C'est à l'administrateur d'immeubles qu'échoit, sous d'autres cieux, la responsabilité de la maintenance immobilière. Cette fonction, prévue par la législation algérienne, tarde malheureusement à se mettre en place dans notre pays…
L'administration d'immeubles, mieux connue sous le nom de syndic d'immeubles, est une nouvelle fonction. Sous d'autres cieux, l'acte de gérer un immeuble par un professionnel est un acte volontaire. Les habitants d'un immeuble se tournent vers un professionnel qui s'appelle administrateur de biens ou syndic, pour négocier moyennant contribution financière l'entretien de leur immeuble. En Algérie, nous ne sommes malheureusement pas encore arrivés à ce niveau de maturité permettant à des citoyens de solliciter volontairement les services de professionnels de la gestion d'immeubles. L'encadrement juridique de cette nouvelle activité n'ayant été pris en charge par la législation algérienne que depuis 2003, le temps est encore trop court pour en faire une évaluation. Nous comptons toutefois sur la prochaine conférence internationale pour débattre de cette problématique et sortir avec des propositions de lois et règlements, si besoin est.
Les propriétaires évoquent l'impossibilité de répercuter sur le montant des loyers les frais engagés dans l'entretien des immeubles abritant des locataires, comme principale cause de l'absence d'intérêt pour la maintenance de leurs biens...

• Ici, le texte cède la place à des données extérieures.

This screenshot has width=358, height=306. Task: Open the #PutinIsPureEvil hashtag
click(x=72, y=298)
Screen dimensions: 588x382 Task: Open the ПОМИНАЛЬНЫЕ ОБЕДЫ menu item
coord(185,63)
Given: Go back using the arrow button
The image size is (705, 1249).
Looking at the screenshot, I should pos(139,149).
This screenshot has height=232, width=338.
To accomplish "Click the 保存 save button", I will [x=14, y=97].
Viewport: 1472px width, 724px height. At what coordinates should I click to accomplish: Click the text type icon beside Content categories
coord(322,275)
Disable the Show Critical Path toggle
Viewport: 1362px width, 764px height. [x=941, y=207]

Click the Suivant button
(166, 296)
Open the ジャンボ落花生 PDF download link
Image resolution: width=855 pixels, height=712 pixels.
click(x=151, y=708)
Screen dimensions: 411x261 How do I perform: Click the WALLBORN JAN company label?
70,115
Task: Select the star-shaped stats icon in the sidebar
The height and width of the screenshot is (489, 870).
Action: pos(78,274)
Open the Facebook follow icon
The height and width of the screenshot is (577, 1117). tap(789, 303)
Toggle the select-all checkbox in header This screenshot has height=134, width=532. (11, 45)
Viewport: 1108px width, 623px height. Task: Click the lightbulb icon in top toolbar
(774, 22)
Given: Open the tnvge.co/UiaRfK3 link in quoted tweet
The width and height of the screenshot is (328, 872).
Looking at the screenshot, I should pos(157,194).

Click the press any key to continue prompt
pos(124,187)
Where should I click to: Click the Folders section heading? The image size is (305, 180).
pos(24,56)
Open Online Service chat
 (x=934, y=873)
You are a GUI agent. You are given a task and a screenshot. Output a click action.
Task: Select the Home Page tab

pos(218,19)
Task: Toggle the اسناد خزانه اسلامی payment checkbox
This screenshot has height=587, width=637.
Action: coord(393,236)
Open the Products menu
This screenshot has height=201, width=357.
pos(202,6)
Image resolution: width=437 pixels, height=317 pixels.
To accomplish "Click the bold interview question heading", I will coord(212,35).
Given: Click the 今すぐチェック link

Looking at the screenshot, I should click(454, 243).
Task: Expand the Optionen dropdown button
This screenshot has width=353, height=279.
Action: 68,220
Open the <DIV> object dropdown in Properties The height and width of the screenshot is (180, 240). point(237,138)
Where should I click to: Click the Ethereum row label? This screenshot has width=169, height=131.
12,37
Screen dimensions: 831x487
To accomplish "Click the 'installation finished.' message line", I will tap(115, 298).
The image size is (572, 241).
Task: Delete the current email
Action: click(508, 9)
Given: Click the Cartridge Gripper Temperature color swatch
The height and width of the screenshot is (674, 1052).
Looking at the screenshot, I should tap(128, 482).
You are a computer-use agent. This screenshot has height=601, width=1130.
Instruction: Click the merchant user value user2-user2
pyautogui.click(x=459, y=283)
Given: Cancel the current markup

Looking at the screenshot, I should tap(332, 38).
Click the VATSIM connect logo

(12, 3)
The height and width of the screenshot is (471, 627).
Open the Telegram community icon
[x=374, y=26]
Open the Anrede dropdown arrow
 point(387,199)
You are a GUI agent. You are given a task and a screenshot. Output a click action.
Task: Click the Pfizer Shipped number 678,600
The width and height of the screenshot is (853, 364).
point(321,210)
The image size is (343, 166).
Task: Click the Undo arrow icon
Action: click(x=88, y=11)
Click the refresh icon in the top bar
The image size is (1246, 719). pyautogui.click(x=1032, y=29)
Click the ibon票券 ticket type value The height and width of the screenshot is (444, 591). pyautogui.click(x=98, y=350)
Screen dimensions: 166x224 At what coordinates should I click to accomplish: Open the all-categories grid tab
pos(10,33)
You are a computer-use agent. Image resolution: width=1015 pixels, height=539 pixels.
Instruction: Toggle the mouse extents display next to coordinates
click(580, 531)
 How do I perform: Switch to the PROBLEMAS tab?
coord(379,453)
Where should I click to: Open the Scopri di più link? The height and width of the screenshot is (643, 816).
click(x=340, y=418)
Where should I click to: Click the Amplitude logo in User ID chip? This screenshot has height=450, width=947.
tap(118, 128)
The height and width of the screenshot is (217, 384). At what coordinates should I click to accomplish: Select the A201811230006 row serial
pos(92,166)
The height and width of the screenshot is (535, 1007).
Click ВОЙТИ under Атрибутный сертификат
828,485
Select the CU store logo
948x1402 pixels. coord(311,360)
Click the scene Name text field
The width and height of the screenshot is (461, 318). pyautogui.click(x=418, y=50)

Je pense que l'évolution des loyers est permise par les textes réglementaires, et s'ils s'avèrent encore insuffisants, nous comptons aller encore plus en avant dans le futur pour que les opérateurs concernés aient intérêt à s'ériger en nombre en promoteurs de rénovation urbaine. Cette dernière ne doit pas être le fait des Etats, mais comme cela se passe dans de nombreux pays du monde, celui des promoteurs immobiliers. Les promoteurs font du porte-à-porte, rachètent de vieux immeubles pour les rénover ou construire du neuf qu'ils revendent ou louent en dégageant d'importantes plus-values. Il existe dans pratiquement toutes les villes algériennes des gisements fonciers urbains dont ces promoteurs pourraient tirer profit en les valorisant. Acheter un vieil immeuble qui ne comporte que quelques logements, le rénover de façon à ce qu'il en comporte le double, n'est-ce pas une judicieuse manière de réaliser de substantiels profits tout en étant utile à la collectivité. Mais au jour d'aujourd'hui, nous ne disposons malheureusement pas de ces professionnels de la rénovation urbaine, les quelques opérateurs en activité ayant du mal à évoluer dans ce sens parce qu'ils comptent trop sur l'Etat. Il faut que ces derniers se rendent à l'évidence que l'Etat ne peut pas intervenir dans tout et que son rôle consiste seulement à réguler, organiser, mettre en place la réglementation et les incitations adéquates. C'est à ce genre de propositions que nous irons certainement à l'issue de la conférence internationale, car il ne faut surtout pas s'attendre à ce que l'Etat réalise seul ces coûteuses rénovations urbaines qui sont l'apanage des promoteurs privés.